##### DATASET EXCERPTS

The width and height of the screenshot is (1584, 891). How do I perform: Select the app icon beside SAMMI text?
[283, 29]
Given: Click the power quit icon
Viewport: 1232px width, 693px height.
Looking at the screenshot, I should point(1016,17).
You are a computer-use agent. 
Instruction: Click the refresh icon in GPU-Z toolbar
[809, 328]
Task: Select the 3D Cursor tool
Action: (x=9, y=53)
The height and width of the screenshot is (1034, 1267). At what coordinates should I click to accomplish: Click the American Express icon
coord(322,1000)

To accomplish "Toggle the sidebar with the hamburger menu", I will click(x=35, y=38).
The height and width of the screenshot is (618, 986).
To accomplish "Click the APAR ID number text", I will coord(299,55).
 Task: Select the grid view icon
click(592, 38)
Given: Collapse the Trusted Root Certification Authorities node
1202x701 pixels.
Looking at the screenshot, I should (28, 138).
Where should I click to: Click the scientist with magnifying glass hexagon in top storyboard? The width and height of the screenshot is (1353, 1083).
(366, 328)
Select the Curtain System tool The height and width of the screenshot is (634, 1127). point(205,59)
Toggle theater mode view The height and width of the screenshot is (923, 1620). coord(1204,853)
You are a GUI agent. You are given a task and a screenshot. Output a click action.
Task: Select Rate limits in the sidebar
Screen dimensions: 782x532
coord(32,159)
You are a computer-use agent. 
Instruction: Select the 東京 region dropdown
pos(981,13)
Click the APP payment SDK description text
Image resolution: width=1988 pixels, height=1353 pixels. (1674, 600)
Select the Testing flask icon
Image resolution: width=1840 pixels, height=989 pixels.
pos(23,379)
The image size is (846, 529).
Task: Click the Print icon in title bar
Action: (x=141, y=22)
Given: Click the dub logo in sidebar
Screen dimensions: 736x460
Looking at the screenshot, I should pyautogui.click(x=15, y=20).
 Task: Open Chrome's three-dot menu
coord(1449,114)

##########

▸ **THE PROBLEM**: Give back precisely the lines above that start at the line containing "The height and width of the screenshot is (618, 986)." and end at the line containing "Select the Curtain", inclusive. No other lines belong in the output.

▸ **TASK SOLUTION**:
The height and width of the screenshot is (618, 986).
To accomplish "Click the APAR ID number text", I will coord(299,55).
 Task: Select the grid view icon
click(592, 38)
Given: Collapse the Trusted Root Certification Authorities node
1202x701 pixels.
Looking at the screenshot, I should (28, 138).
Where should I click to: Click the scientist with magnifying glass hexagon in top storyboard? The width and height of the screenshot is (1353, 1083).
(366, 328)
Select the Curtain System tool The height and width of the screenshot is (634, 1127). point(205,59)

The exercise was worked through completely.